A spate of suicides drew this alumna back to UC Berkeley to confront mental health issues in academia

April 22, 2025

The academic year 2013-14 changed the direction of Wendy Ingram’s life. Over the course of a few months, four members of the UC Berkeley department in which she was a graduate student died by suicide: an undergraduate student, a doctoral student, a post-doctoral fellow and a faculty member.

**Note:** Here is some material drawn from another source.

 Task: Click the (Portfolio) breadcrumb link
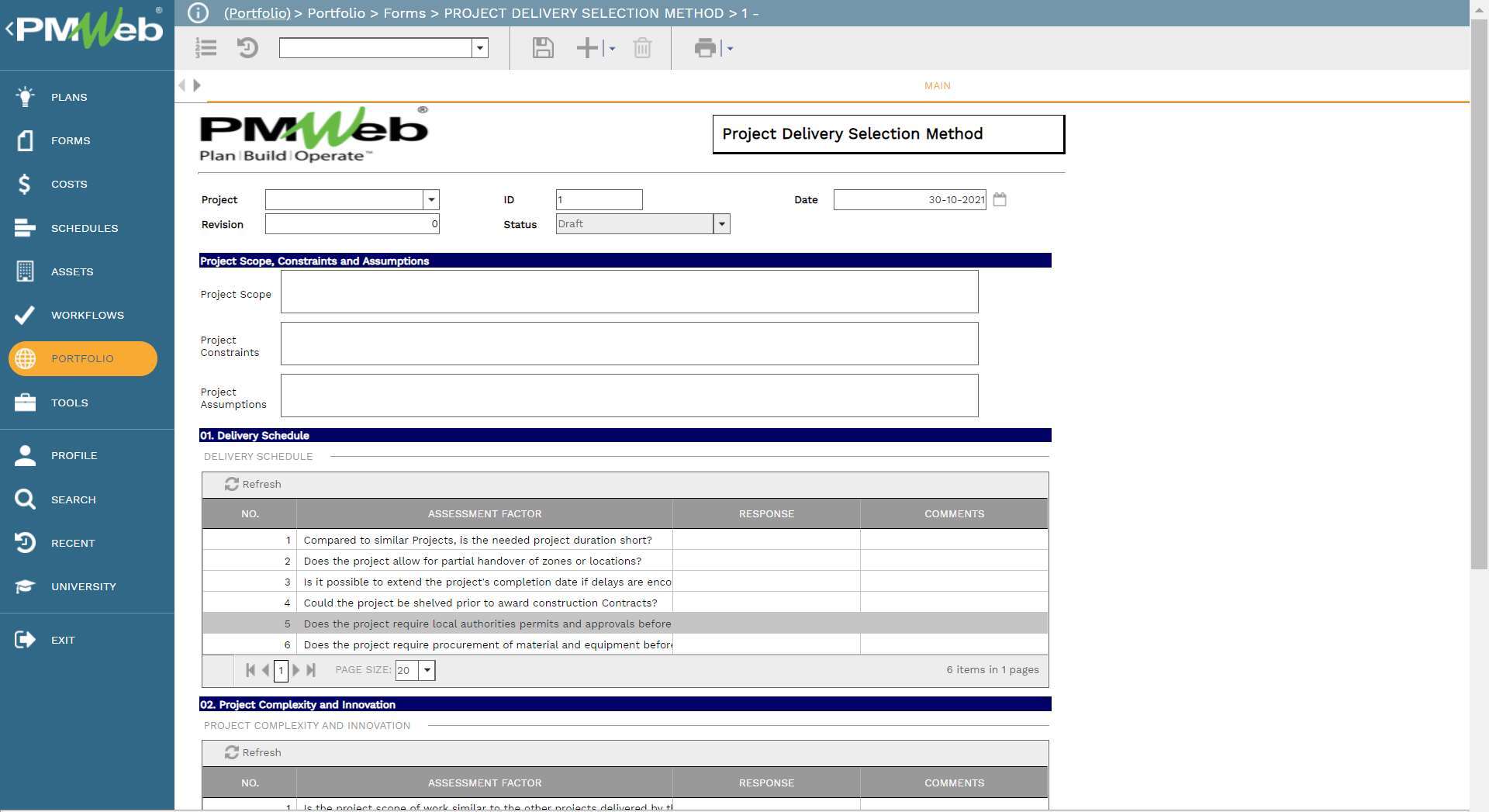click(x=256, y=13)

The tragic events left many in the Department of Molecular and Cell Biology (MCB) reeling, but Ingram also found that the suicides prompted co-workers to share their own mental health issues. She discovered that, like herself, about half the people she talked to had sought therapy at some point in their lives.

“Everyone was struggling, but none of us was talking to each other about it,” Ingram said. “There was a humongous cultural and professional stigma against struggling with your mind. If you are reliant on your mind for the work you’re doing, there’s this inherent pressure to ‘have nothing wrong with your brain,’ because that’s the most important tool that we work with when we’re in the academic space, when we’re in research.”

She graduated with a Ph.D. in 2014, but returned to campus in 2018 — during her training as a postdoctoral fellow in psychiatric epidemiology at Johns Hopkins University — to develop and test interventions that she said encourage people to be “more open about sharing that they’re struggling and increase their chances and ability to get the help that they need.”